EXTRAIT DE PAGE =
(English)
Les 15 membres du Conseil de sécurité des Nations-Unies se réuniront le mercredi 21 décembre 2022 pour finalement décider, si les Nations-Unies suivront les quatre volontés des Etats-Unis d’Amérique dans leur ultime obsession d’envoyer des troupes militaires pour une autre occupation d’Haïti sous le prétexte de mettre un terme à la crise humanitaire.
D’ailleurs le lundi 19 décembre 2022, le Premier Ministre a.i. Ariel Henry alors qu’il recevait en sa résidence officielle, les salutations de fin d’année et du Nouvel an 2023 des chefs de mission diplomatique, des représentants d’organisations internationales, du doyen et des membres du corps consulaire eut à déclarer : « […] Je remercie le Secrétaire général de l’ONU pour avoir relayé auprès du Conseil de sécurité notre demande d’assistance d’une force spécialisée pour accompagner notre Police Nationale.

EXERCICE ÉCRIT A = Reproduisez à l'identique, dans le texte sur Haïti, tout le passage allant de « D’ailleurs le lundi » jusqu'à « notre Police Nationale. ».
EXERCICE ÉCRIT B = D'après le texte sur Haïti, à quelle date les membres du Conseil de sécurité des Nations-Unies doivent-ils se réunir ?

DONNÉES ENREGISTRÉES =
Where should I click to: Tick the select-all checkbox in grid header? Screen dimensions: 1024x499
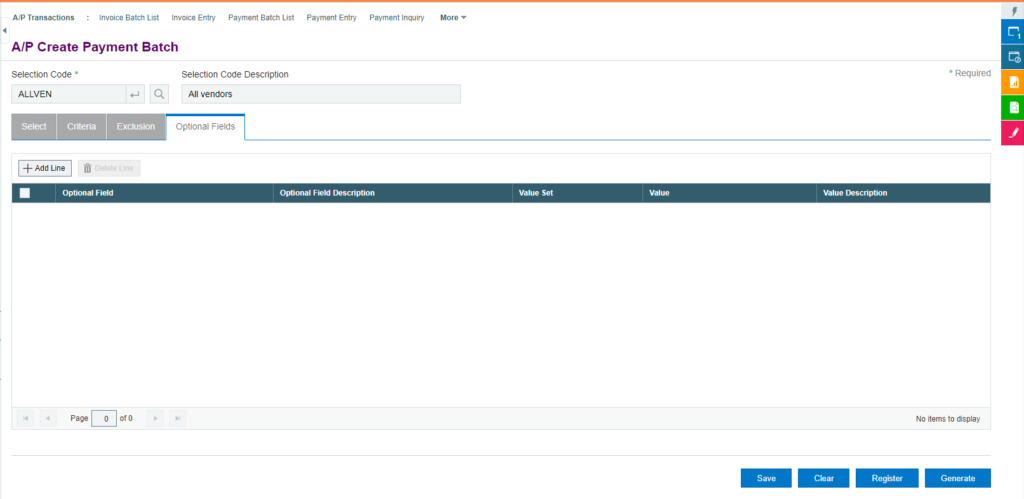tap(25, 193)
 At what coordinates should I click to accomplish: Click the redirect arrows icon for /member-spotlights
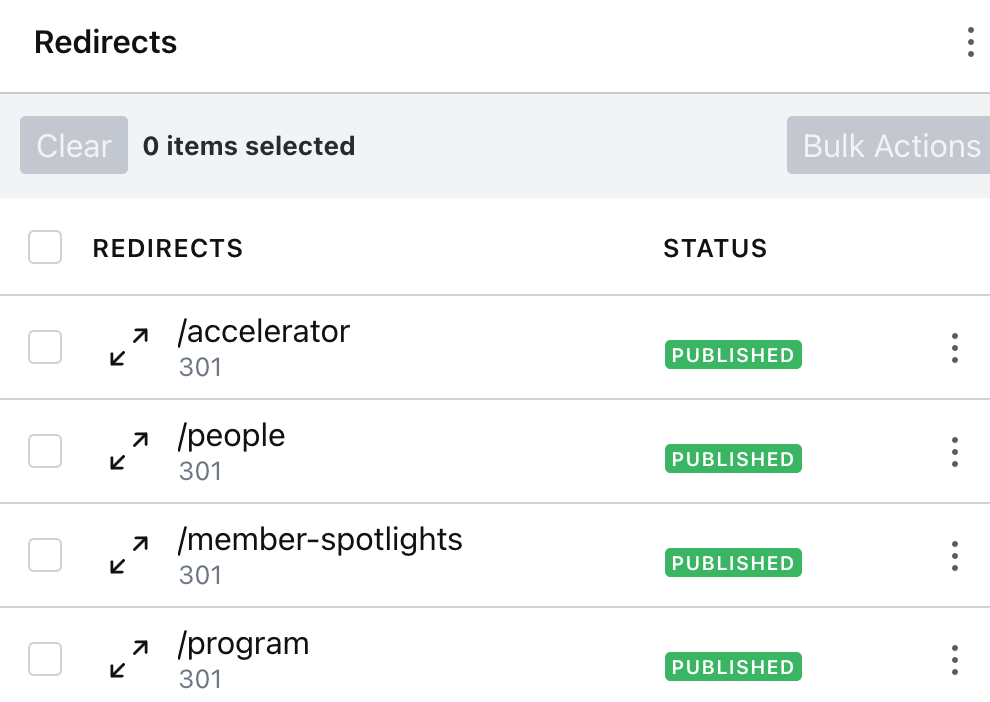(130, 555)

RÉPONSE A =
D’ailleurs le lundi 19 décembre 2022, le Premier Ministre a.i. Ariel Henry alors qu’il recevait en sa résidence officielle, les salutations de fin d’année et du Nouvel an 2023 des chefs de mission diplomatique, des représentants d’organisations internationales, du doyen et des membres du corps consulaire eut à déclarer : « […] Je remercie le Secrétaire général de l’ONU pour avoir relayé auprès du Conseil de sécurité notre demande d’assistance d’une force spécialisée pour accompagner notre Police Nationale.

RÉPONSE B = Le mercredi 21 décembre 2022.